=== TASK SET ===
[1] List every percentage figure that appears in the teen pregnancy article.
[2] In the teen pregnancy article, who taught Shannon Hust how to change her son's diaper?
[3] Continue the teen pregnancy article past its final sentence.

=== SUPPLIED PASSAGE ===
◆ ◆ ◆
Teen mom explains what she sacrificed: 'everything.'
Posted October 1
MONTGOMERY, Ala. — When Shannon Hust became pregnant at age 16, more than one person told her she would never finish high school.
So she set out to prove them wrong.
It took one extra semester, but the now 38-year-old graduated and can look at her now 20-year-old son and know that what she sacrificed in her teenage years was worth the struggles.
But she doesn't recommend it.
"It was not a piece of cake," Hust, of Prattville, said. "I didn't know the first thing about raising a kid. I was not prepared. I knew nothing.
"Believe it or not, someone I was friends with in high school already had a kid, and she's the one who taught me how to change my son's diaper."
Today, Alabama teen pregnancy is at a historic low, according to the recently released 2017 Alabama Kids Count Data Book, produced by VOICES for Alabama's Children.
Ranked 41st in the nation with a rate of 30.1 teen births per 1,000 teenage girls, the number of births to teenagers aged 15-17 have decreased by approximately 48 percent compared to 2005.
In 2015, a total of 229,715 babies were born to women aged 15-19 years in the United States, for a birth rate of 22.3 per 1,000 women in this age group, according to the Centers for Disease Control and Prevention. This is another record low for U.S. teens and a drop of 8 percent from 2014.
Birth rates fell 9 percent for women aged 15-17 years and 7 percent for women aged 18-19 years.
Although reasons for the declines are not totally clear, evidence suggests these declines are due to more teens abstaining from sexual activity, and more teens who are sexually active using birth control than in previous years, according to the CDC.
◆ ◆ ◆
=== INFORMATION SHOWN ===
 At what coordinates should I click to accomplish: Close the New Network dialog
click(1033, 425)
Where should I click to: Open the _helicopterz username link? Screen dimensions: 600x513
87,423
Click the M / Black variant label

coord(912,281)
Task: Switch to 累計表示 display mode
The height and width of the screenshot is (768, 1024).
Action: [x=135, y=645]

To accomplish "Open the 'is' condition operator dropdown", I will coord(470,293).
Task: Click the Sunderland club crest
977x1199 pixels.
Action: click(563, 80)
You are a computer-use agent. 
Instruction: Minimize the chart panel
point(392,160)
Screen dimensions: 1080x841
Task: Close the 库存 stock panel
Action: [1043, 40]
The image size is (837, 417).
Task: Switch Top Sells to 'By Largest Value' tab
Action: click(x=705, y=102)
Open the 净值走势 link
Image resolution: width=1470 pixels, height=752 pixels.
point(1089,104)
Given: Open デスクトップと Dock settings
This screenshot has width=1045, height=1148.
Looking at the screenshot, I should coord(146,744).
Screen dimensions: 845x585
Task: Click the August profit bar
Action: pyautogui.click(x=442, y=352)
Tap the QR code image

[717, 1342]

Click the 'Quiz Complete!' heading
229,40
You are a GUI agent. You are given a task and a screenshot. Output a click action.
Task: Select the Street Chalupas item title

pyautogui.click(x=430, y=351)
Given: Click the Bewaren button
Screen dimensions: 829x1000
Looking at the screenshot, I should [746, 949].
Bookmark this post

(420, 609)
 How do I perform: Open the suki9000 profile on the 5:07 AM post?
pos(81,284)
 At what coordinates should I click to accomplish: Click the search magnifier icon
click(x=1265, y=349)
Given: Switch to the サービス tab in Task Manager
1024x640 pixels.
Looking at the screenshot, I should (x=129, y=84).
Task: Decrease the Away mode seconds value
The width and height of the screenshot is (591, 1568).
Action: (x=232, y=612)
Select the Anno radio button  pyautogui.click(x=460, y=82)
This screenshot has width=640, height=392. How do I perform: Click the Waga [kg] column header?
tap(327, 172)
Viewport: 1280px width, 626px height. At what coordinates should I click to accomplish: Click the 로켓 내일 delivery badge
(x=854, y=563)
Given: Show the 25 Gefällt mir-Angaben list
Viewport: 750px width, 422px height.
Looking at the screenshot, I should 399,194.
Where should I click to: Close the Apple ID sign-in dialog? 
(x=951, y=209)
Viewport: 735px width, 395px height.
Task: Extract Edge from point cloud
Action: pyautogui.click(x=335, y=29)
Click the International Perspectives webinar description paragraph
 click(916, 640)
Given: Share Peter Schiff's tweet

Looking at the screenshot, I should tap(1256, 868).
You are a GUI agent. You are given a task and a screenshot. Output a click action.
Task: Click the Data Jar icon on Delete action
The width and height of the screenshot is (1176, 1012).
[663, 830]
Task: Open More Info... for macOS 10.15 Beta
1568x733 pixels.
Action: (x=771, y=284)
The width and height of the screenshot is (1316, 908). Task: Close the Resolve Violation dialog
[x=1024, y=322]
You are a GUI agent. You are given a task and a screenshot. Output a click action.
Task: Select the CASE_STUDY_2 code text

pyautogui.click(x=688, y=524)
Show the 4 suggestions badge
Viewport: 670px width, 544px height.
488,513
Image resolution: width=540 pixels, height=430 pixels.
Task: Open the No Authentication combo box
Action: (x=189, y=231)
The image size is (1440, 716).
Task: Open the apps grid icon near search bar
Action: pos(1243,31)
◆ ◆ ◆
=== WRITTEN RESPONSES ===
[1]
- 48 percent
- 8 percent
- 9 percent
- 7 percent

[2] A friend from high school who already had a child.

[3]
The 2015 Alabama number of teen births was 4,790. And despite Alabama receiving no state funding for teen pregnancy programs and despite there being no requirement that sex education be taught in schools, the students are being reached.
The proof is in the numbers.
When Hust's son was born in 1997, the teen pregnancy rate was 37.21 per 1,000 teenage girls, with 10,724 total births for girls ages 10 to 19. The youngest mother was 12 years old. The youngest father, 13.
"I think public awareness plays a part," in the decrease of teen pregnancies, said Rhonda Mann, policy and research director for VOICES for Alabama's Children.
"But I think the more successful teens are in school the less likely they are to engage in risky behavior such as getting pregnant or committing juvenile crimes. Or idle teens, who don't go to school and stop working."
By the numbers
Between 1991 and 2015, the teen birth rate declined by 64 percent nationwide. It has declined in all 50 states and among all racial/ethnic groups.
In 2015, the Montgomery teen pregnancy rate for girls ages 10-19 was 25.8, according to preliminary 2015 data provided by the Alabama Department of Public Health. The 2015 Alabama teen pregnancy rate was 20.7. The actual number of teen births in Montgomery in 2015 was 262.
In Autauga County, the 2015 teen pregnancy rate for girls ages 10-19 was 17.8, with 50 teen births.
And in Elmore County, the 2015 teen pregnancy rate for girls ages 10-19 was 15.3, with 56 teen births.
Over the years, there has been a strategic focus on implementing evidence-based programs that are medical accurate and age appropriate, said Jamie Keith, executive director of Alabama Campaign to Prevent Teenage Pregnancy.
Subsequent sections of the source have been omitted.